■ What is being asked: If a line in the data below contains the word "Given", copy it out.

■ Data provided:

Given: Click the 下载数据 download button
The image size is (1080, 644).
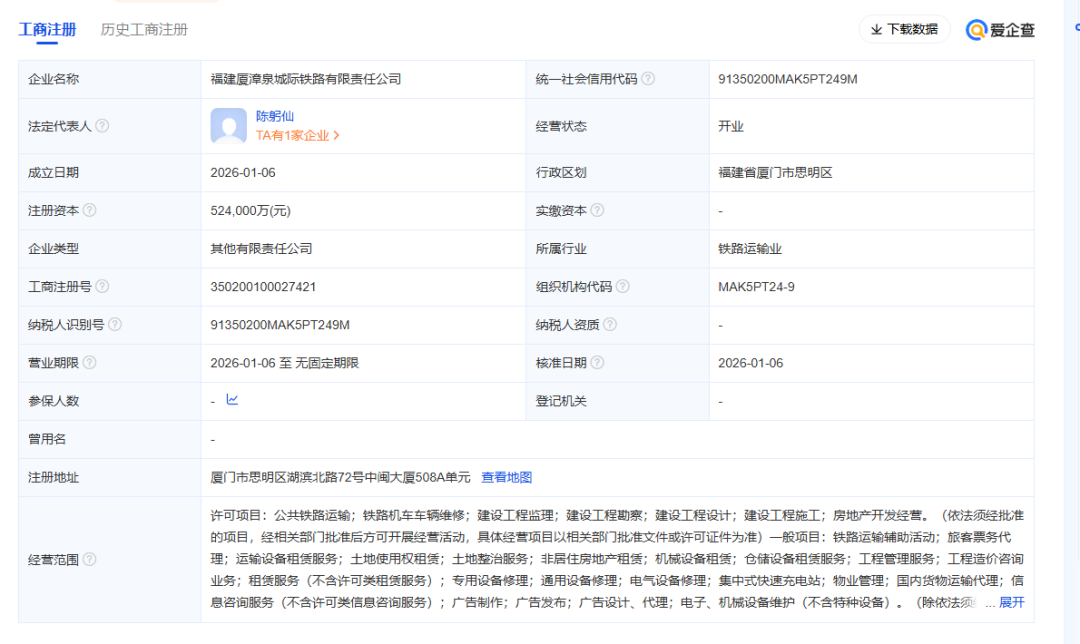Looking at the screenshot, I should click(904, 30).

--

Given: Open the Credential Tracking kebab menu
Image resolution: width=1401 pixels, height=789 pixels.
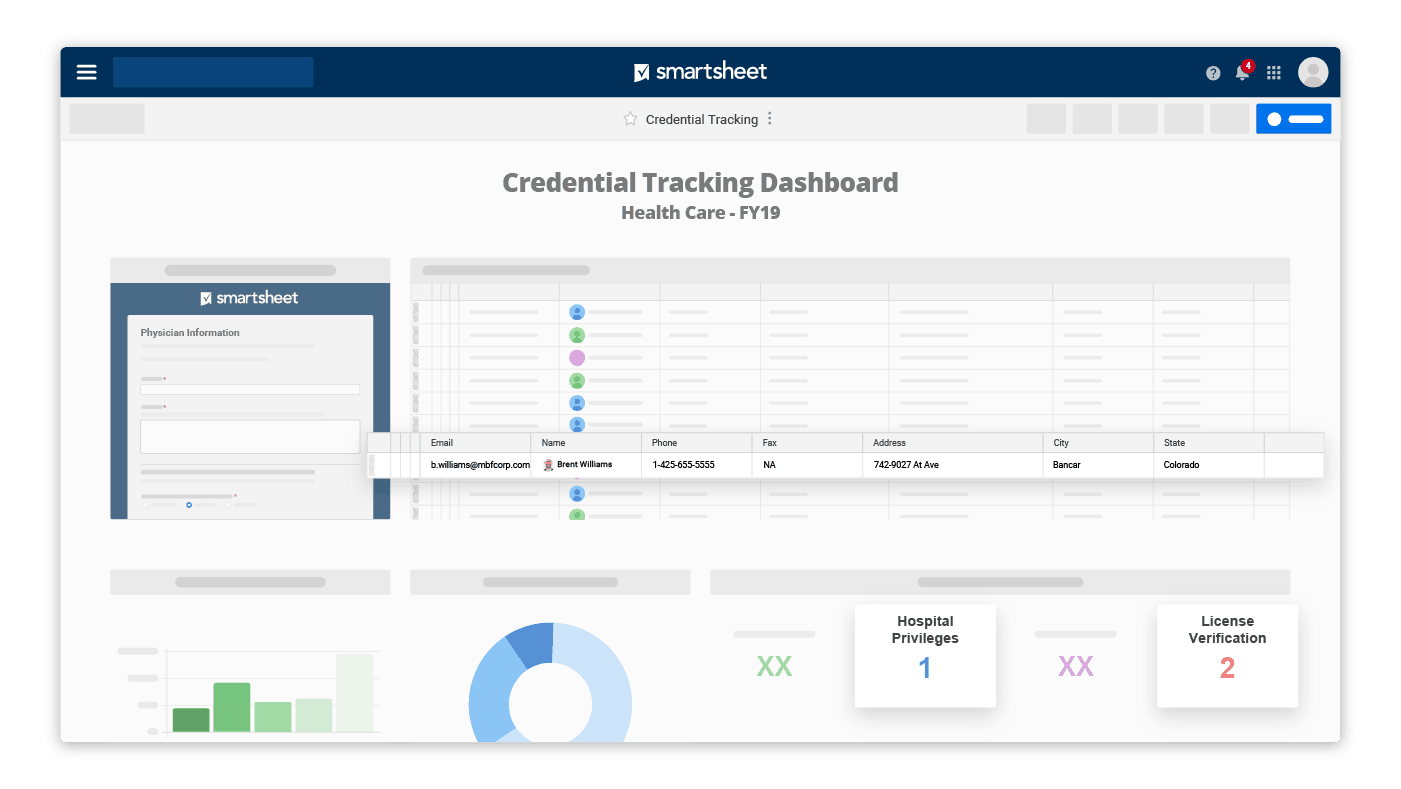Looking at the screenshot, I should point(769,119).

■ Answer to this task:
Given: Click the 下载数据 download button
Given: Open the Credential Tracking kebab menu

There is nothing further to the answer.